The invention relates to the determination of the toxicity of chemicals capable of negatively affecting the cells due to the generation of reactive oxygen species, leading to damage to genetic information, as a result of which microflora in the human body (for example, taking drugs containing these substances) can be subliminal concentrations acquire a number of mutations that increase its pathogenicity or increase resistance. The invention can be used to assess the side effects of drugs and other chemicals.

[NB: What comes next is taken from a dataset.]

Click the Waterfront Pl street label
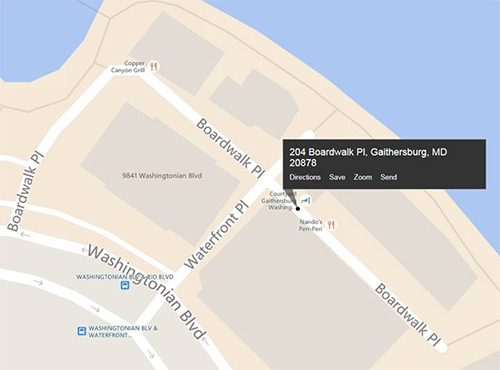The width and height of the screenshot is (500, 370). tap(217, 235)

An increase in the intracellular concentration of reactive oxygen species (ROS) above the level of antioxidant protection causes “oxidative stress”, which is accompanied by processes negative for cell activity, such as lipid peroxidation, oxidative modification of proteins and nucleic acids (Zenkov NK, Lankin VZ, Menshchikova EB 2001. Oxidativestress: biochemical and pathophysiological aspects. Moscow: Int. Acad. Publ. Comp., Science, Interperiodica. 343 P.).

Lambert Academic Pulishing. 2011).Oxidative damage to DNA is associated with processes such as mutagenesis, carcinogenesis, aging, and a number of related elderly diseases. A significant part (60-80%) of DNA damage caused by radiation is also formed due to ROS formed during the radiolysis of water. Damage to DNA molecules is one of the main causes of post-radiation death of animals (Gudkov SV., Bruskov VI. Guanozin and inosine (riboxin). Antioxidant and radioprotective properties.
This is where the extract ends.